• Exercise data:
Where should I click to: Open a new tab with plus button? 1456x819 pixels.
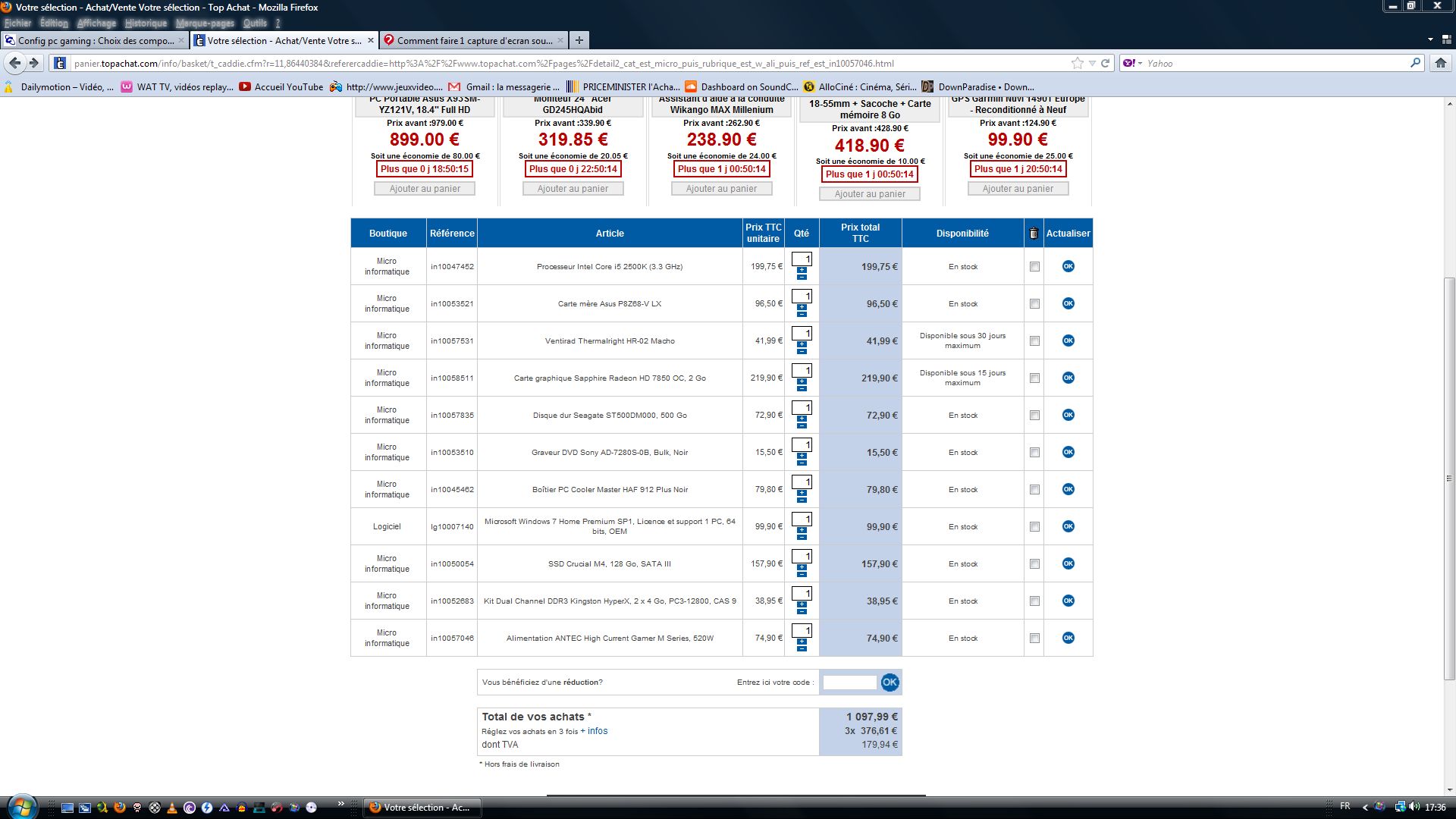coord(579,40)
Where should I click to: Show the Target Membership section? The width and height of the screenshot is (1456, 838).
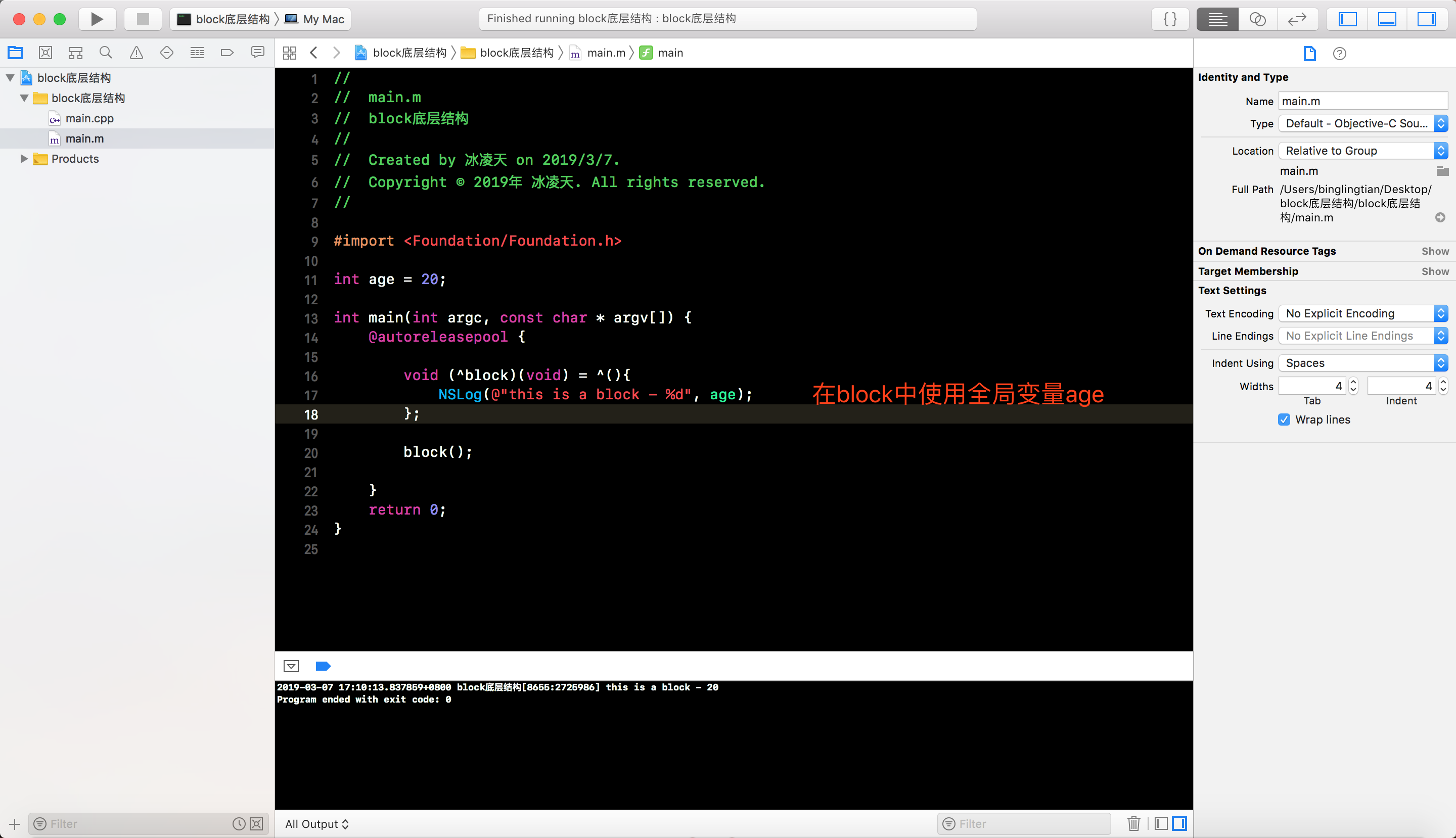tap(1435, 271)
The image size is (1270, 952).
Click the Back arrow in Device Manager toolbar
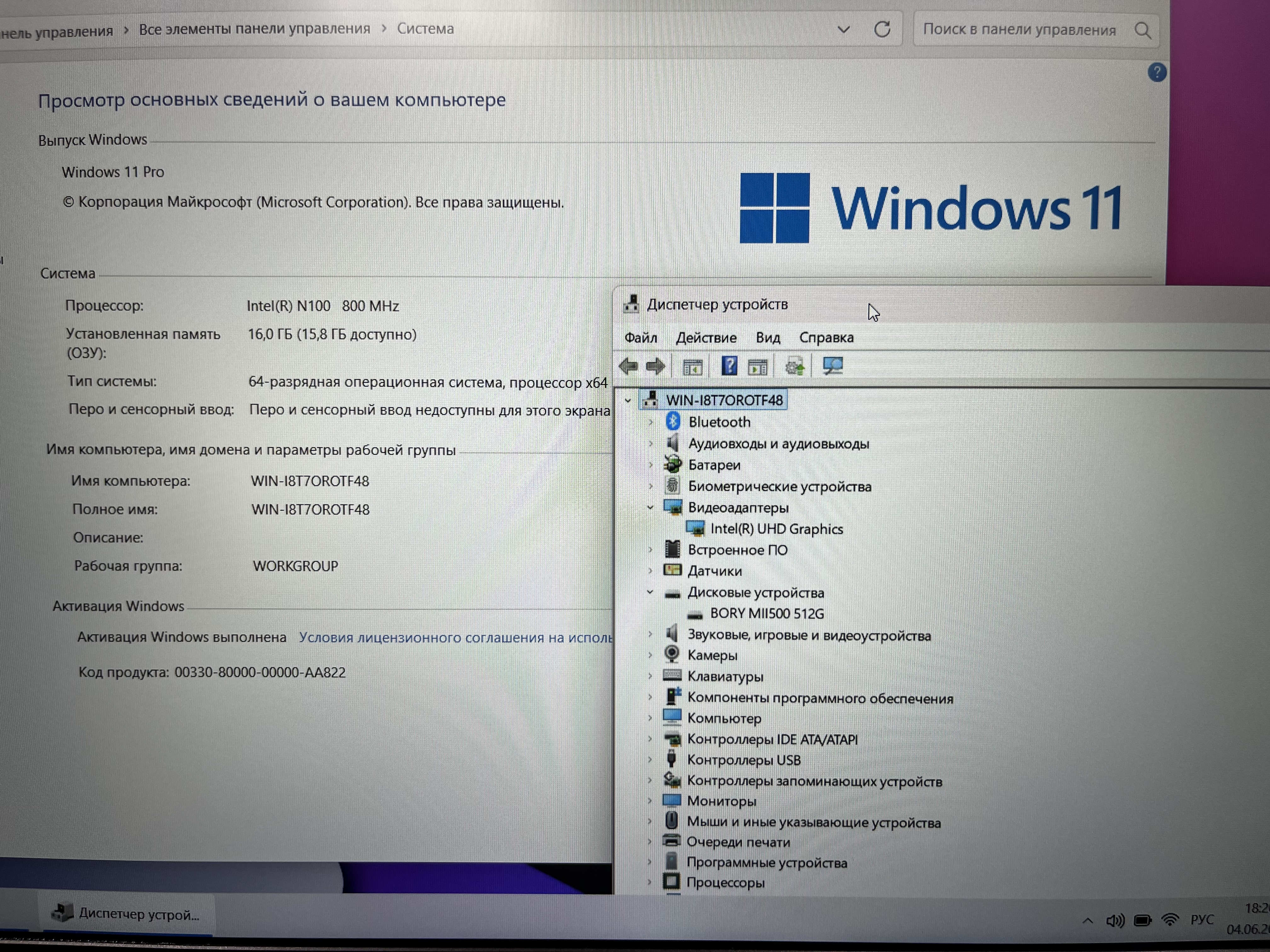pos(629,366)
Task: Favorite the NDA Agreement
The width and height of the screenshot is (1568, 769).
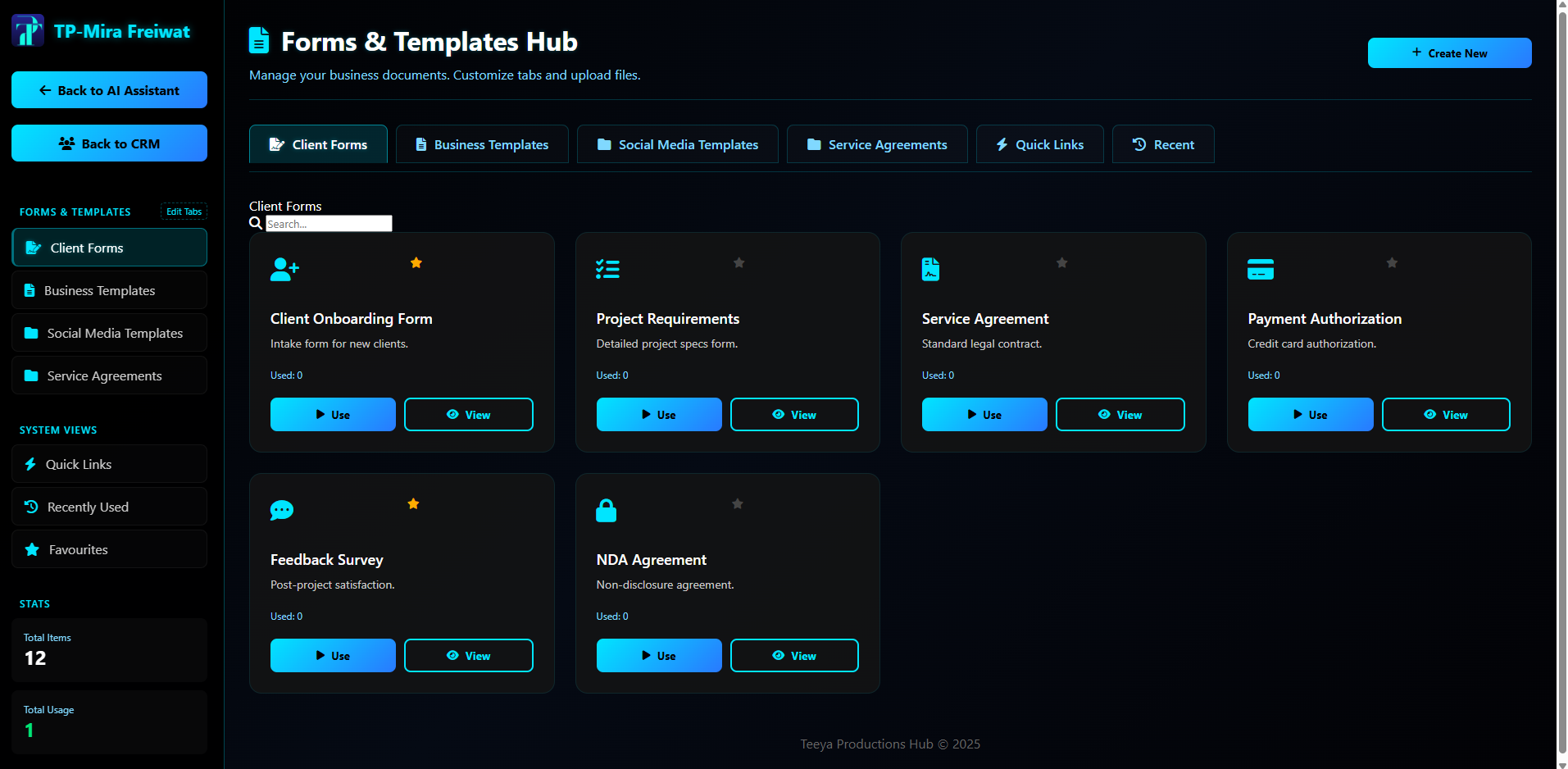Action: [737, 503]
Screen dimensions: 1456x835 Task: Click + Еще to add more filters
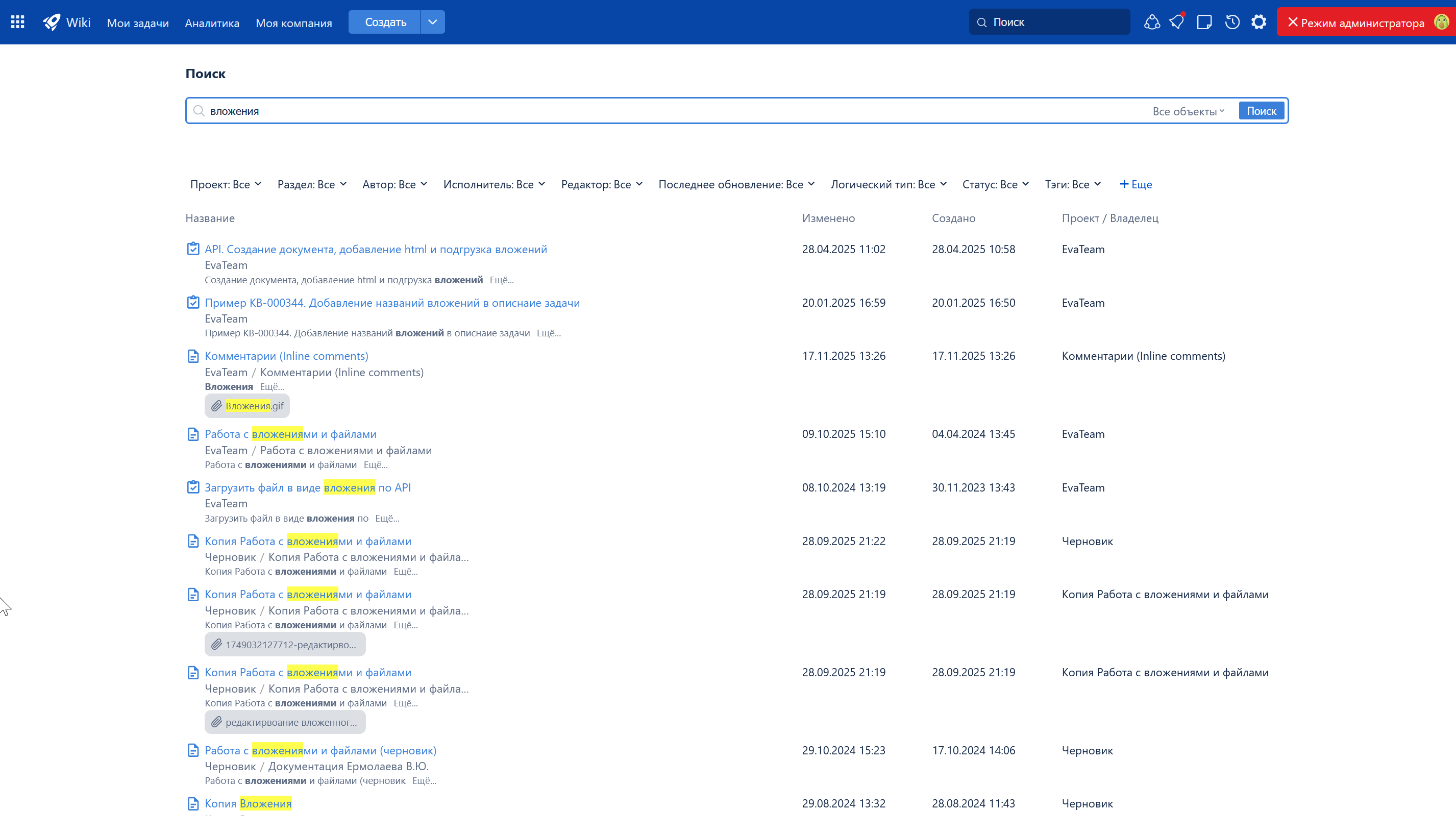tap(1136, 184)
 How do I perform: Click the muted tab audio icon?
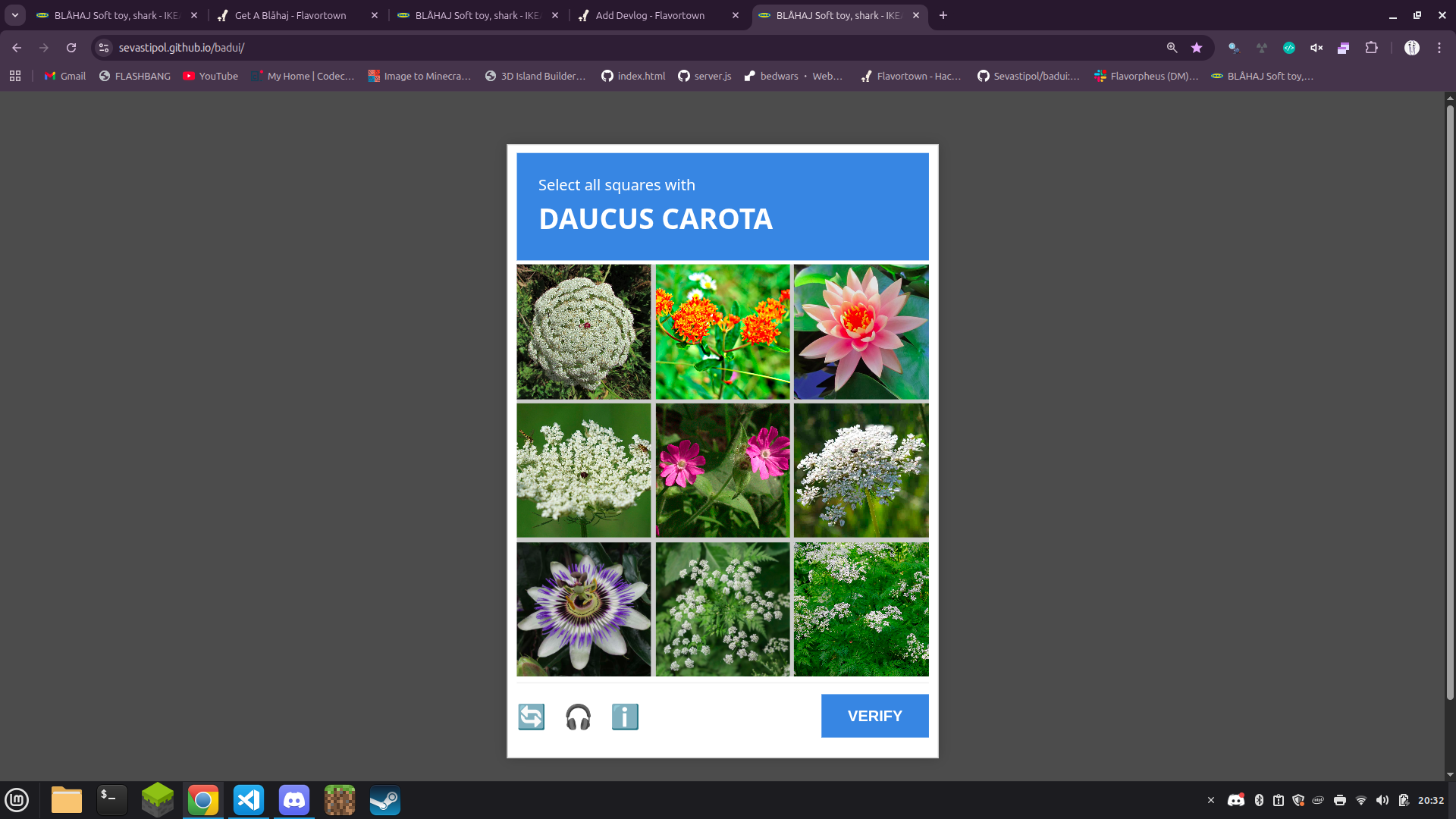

• About this task:
Return all the records above exactly, pictures omitted.

• Response area:
Where should I click to: Open a new tab with plus button? 1456x819 pixels.
coord(579,40)
Where should I click to: Show the Target Membership section? The width and height of the screenshot is (1456, 838).
tap(1435, 271)
The image size is (1270, 952).
Click the Back arrow in Device Manager toolbar
pos(629,366)
Task: Favorite the NDA Agreement
The width and height of the screenshot is (1568, 769).
Action: [737, 503]
Screen dimensions: 1456x835 Task: Click + Еще to add more filters
tap(1136, 184)
 How do I perform: Click the muted tab audio icon?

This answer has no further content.